Information provided section start

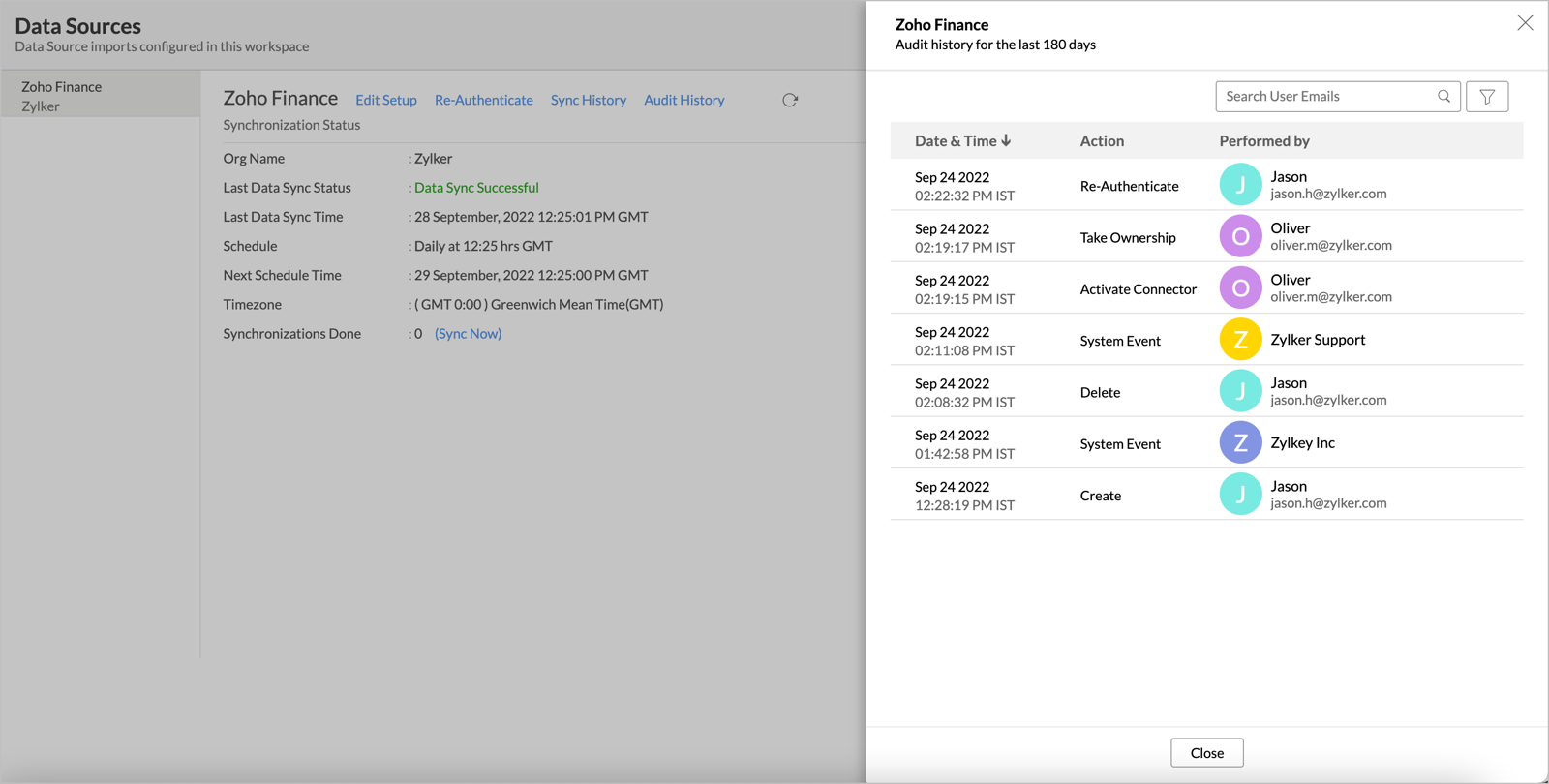Click Jason's avatar in Create row

[1240, 495]
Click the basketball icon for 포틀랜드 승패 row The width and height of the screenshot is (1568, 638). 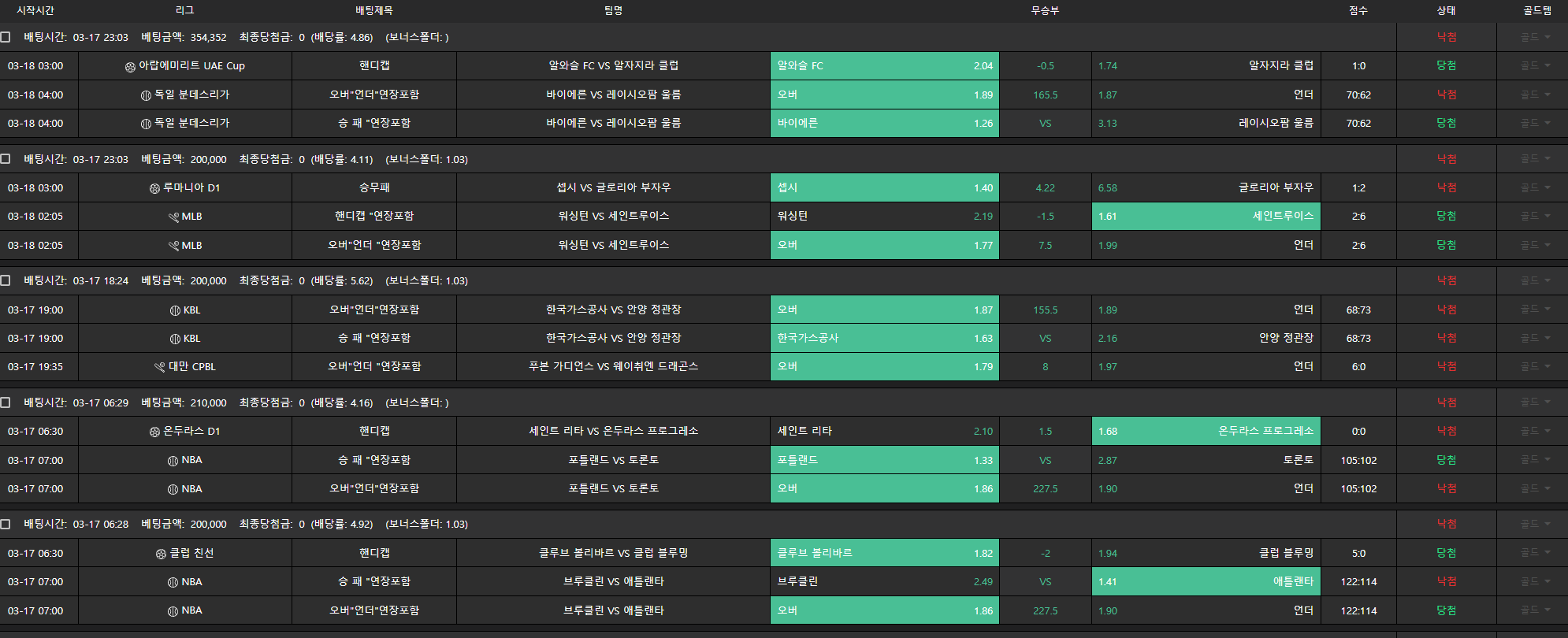click(x=173, y=461)
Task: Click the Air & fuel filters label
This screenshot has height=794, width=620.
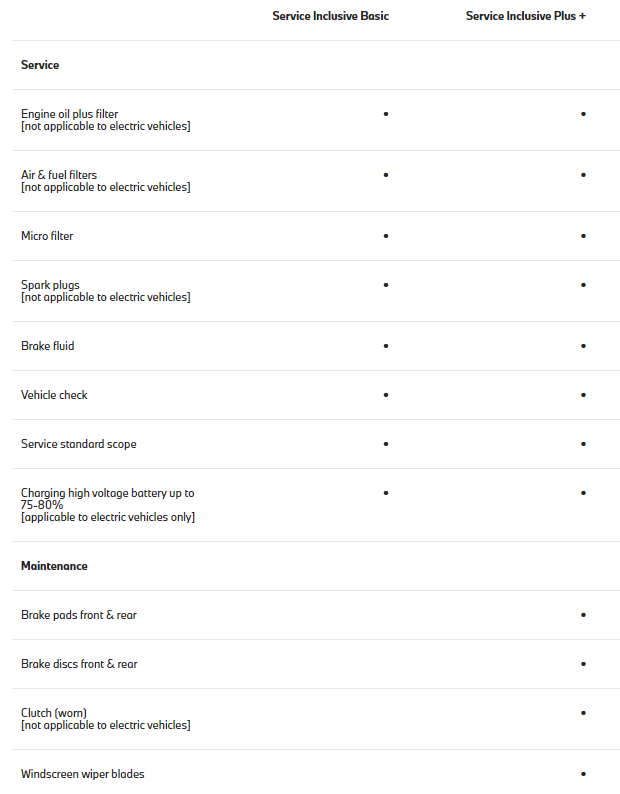Action: (59, 175)
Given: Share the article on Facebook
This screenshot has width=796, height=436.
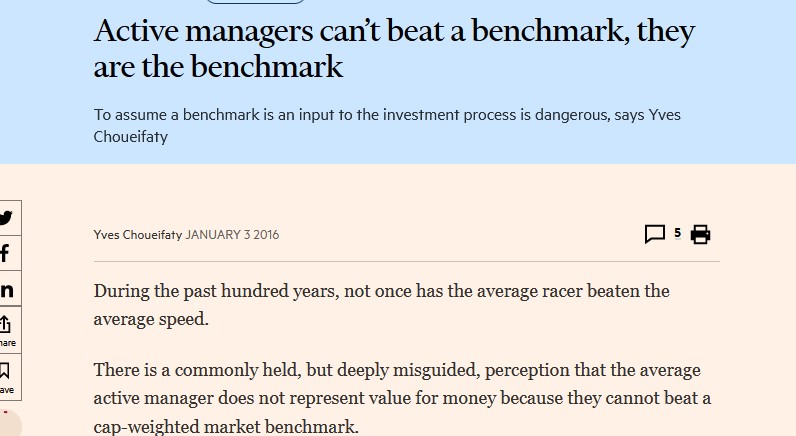Looking at the screenshot, I should coord(6,254).
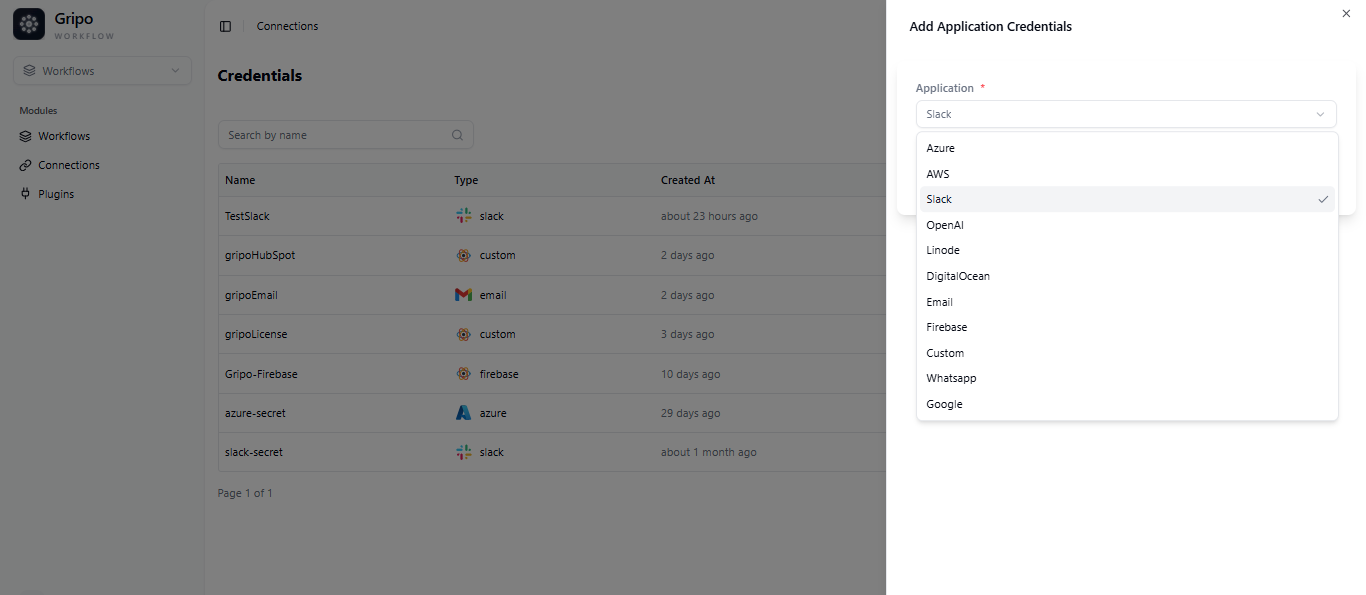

Information provided section end

Your instructions -> Write out the lines from the line with "Task: Click the Air & fuel filters label" through the end of the records exactly; do not include pictures or any other lines.

Exercise output ->
Task: Click the Air & fuel filters label
This screenshot has height=794, width=620.
Action: (59, 175)
Given: Share the article on Facebook
This screenshot has width=796, height=436.
Looking at the screenshot, I should coord(6,254).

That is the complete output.